Good luck with your rodent problem..It is an ongoing battle when you have food and water out for your animals.One thing you should do is put your feed in a metal garbage can,the rodents can and will chew through plastic ones and non-food grade plastic (including trash bags)deteriorates into toxic chemicals that leech into the feed.Also,rodents carry diseases and parasites that will make your chickens sick and if there are rats present they may attack your chickens.Placing poison will help but bear in mind rodents build up resistance to poisons and you must switch it up with the different kinds for it to be fully effective.I only have food/water available in the coop in the colder months and the rest of the year it is away from the coop,which helped alot.I'm always moving the feeding stations so rodents don't set up shop where the food is.Right now,the coop is out back but the food is out front.Having cats around helps,too.I finally broke down and began feeding some feral cats and not only have I not seen rodents this year,they also ran off most of the wild birds,too.Plus,I started a whole lot of peppermint plants(hundreds,actually) to plant around the house and coop to deter rodents.I don't know if it will work,but I'm going to give it a try cuz you never know.I have some spearmint growing in front and in the summer the chickens roll in it and smell so good afterwards.I think it helps with bugs,too.Rodent control is an ongoing battle but with a little determination and patience,you can gain the upper hand.It took some time for the infestation to take place and it will take a little time to get rid of them.Good luck!!!


----------



## dawg53 (Aug 25, 2015)

Crocboy. You mentioned going to a poultry show today. I recommend that you take caution while at the show. It's entirely possible that there might be diseased birds at the show. The problem is that diseased birds dont always show symptoms until they are at death's door. Poultry respiratory diseases can be easily spread onto your person including clothing and shoes without even handling birds, infectious bronchitis (IB) and Mycoplasma Gallisepticum (MG) comes to mind as examples.

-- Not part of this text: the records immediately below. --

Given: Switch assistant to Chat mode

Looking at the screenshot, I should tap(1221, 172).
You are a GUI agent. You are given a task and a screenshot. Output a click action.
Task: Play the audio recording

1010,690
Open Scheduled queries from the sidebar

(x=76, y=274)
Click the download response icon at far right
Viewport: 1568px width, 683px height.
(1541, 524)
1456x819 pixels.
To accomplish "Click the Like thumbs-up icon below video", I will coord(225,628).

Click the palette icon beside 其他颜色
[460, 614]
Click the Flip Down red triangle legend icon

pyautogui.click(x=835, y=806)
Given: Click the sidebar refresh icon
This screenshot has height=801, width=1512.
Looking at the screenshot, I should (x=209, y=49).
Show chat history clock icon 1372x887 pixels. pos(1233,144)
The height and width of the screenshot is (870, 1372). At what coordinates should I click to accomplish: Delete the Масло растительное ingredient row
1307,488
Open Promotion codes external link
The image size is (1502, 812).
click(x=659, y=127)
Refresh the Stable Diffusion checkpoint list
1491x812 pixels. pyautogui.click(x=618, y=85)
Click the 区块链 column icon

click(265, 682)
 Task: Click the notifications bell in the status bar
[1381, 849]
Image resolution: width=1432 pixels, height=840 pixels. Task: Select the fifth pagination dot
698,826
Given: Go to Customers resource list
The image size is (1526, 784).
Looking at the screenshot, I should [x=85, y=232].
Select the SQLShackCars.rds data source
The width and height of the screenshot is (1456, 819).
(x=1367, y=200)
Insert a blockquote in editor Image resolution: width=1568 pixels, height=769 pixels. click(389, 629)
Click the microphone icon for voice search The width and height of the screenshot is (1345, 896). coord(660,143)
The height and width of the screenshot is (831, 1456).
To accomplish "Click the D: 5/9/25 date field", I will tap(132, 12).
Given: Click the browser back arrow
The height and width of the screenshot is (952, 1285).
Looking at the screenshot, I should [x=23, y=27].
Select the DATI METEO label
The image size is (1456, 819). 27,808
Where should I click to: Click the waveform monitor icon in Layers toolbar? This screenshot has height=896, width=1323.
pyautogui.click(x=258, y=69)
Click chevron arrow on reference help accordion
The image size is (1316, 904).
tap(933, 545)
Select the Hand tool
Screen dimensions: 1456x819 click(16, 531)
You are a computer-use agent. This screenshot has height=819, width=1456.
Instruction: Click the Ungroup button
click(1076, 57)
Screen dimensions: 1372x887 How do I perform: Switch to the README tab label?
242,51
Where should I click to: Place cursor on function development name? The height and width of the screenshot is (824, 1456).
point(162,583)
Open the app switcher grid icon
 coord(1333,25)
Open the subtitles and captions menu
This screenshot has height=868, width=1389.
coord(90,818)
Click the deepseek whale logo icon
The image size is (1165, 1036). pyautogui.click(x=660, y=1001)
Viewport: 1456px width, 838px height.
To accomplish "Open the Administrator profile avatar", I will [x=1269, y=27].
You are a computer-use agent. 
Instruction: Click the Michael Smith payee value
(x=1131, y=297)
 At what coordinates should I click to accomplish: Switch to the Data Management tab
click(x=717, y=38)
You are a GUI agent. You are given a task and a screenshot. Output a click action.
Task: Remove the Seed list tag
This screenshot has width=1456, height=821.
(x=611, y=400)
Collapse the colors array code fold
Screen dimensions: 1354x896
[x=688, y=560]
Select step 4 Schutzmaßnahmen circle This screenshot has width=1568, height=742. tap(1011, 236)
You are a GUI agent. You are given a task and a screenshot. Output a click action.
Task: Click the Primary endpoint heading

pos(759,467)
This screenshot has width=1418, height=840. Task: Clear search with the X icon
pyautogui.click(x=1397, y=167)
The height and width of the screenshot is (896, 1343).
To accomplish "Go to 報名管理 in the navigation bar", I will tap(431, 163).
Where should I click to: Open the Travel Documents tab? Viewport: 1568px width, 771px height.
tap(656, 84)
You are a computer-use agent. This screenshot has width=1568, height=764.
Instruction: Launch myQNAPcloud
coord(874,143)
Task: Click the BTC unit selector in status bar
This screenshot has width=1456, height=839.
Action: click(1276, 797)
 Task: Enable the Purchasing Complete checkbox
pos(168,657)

Some shows require testing of birds prior to bringing birds to show. I guarantee that testing is not all inclusive for all bird diseases including NPIP. The main reason is that it would be cost prohibitive.
Then when you get home from the show, I recommend that you shed your clothes and wash them, wash your hands thoroughly whether you handled birds at the show or not. It might be best to take a shower. Wear different "chicken shoes" when you go out to your pen/coop. Dont wear the shoes you wore to the show anywhere near your coop. Leave them in the house. Wear a different pair of "chicken shoes" when going out to your coop and leave them on your back porch or patio before going in the house.
Personally I avoid swap meets and shows. I've read too many horror stories about reputable breeders selling diseased birds; knowingly or unknowingly, it's not worth the risk. 
I've always bought chicks from reputable hatcheries without any problems. 
Everything I mentioned above is called "Biosecurity." Good luck.


----------



## Crocboy25 (Feb 27, 2017)

Well I set my mouse traps out.... I thought they were MICE. Oh no... I caught a giant RAT! Thing was huge....


----------



## seminole wind (Aug 22, 2015)

I know what you mean. If you have to guess what it is, it's usually a young rat. I have 3 bait stations that work super well.


----------



## chickenqueen (Jan 9, 2016)

Yeah,the rats round here are as big as a cat.Luckily,my dog is a rat killer.